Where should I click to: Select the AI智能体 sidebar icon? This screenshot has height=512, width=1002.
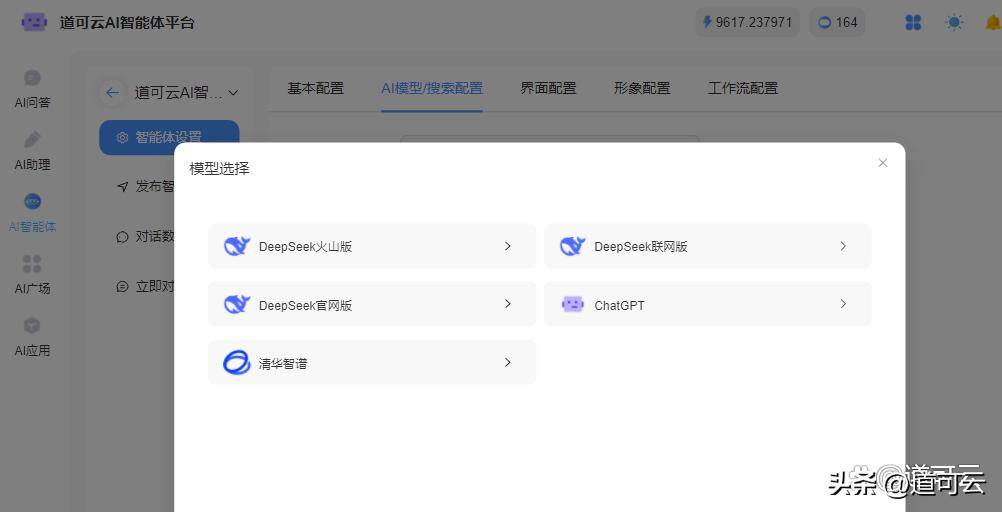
========================================================================
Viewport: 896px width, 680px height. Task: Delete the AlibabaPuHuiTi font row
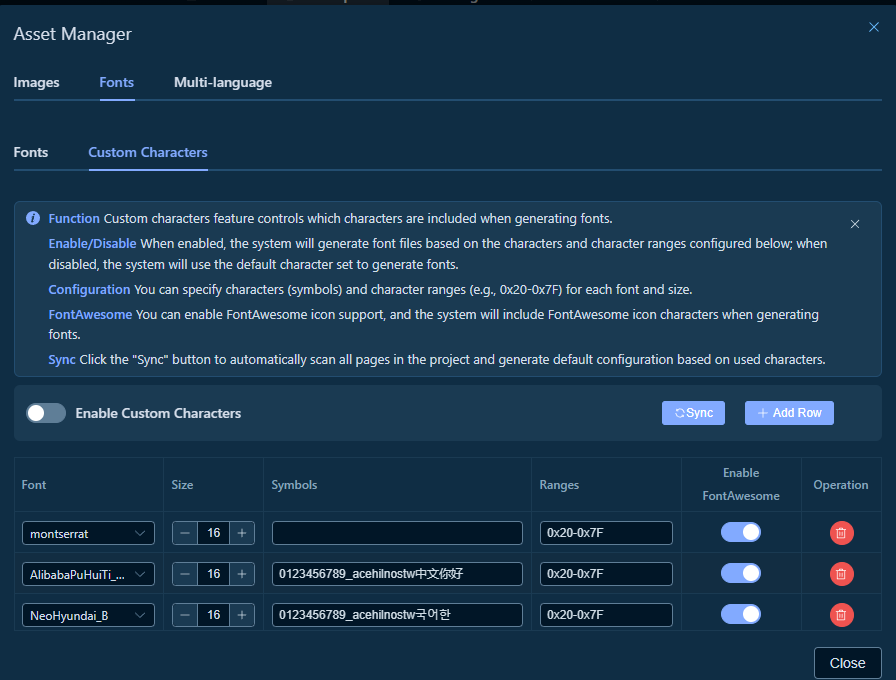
========================================================================
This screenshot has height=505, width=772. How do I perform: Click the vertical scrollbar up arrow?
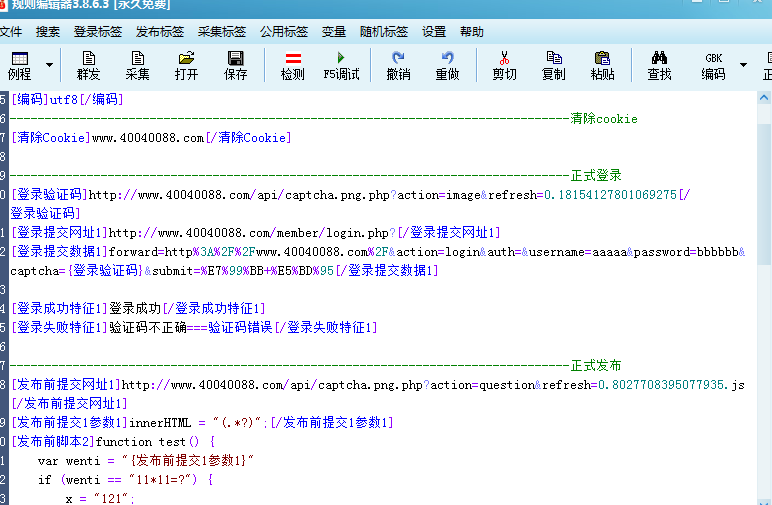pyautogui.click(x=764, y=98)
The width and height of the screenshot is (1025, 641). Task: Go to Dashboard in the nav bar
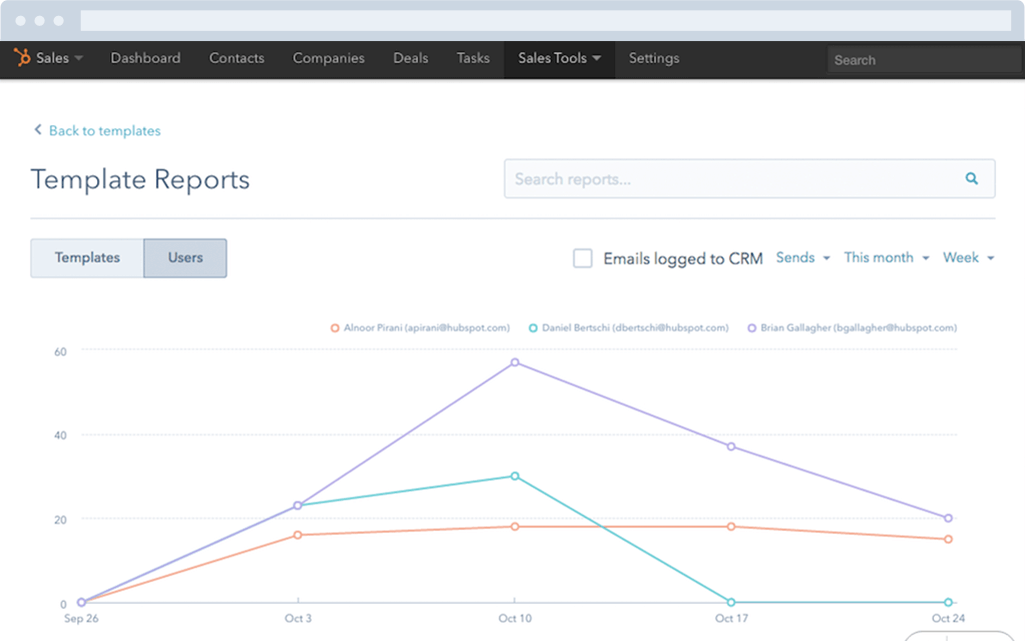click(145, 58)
========================================================================
▶ [Task to carry out]:
Please swap "Dashboard" for "Home" in the records, starting at the line that has "This screenshot has height=505, width=772." and stopping after the line that has "click(145, 58)". Change nothing else, give back only those lines, and leave the pictures out.

▶ [Exercise result]:
This screenshot has height=505, width=772. How do I perform: Click the vertical scrollbar up arrow?
pyautogui.click(x=764, y=98)
The width and height of the screenshot is (1025, 641). Task: Go to Home in the nav bar
click(145, 58)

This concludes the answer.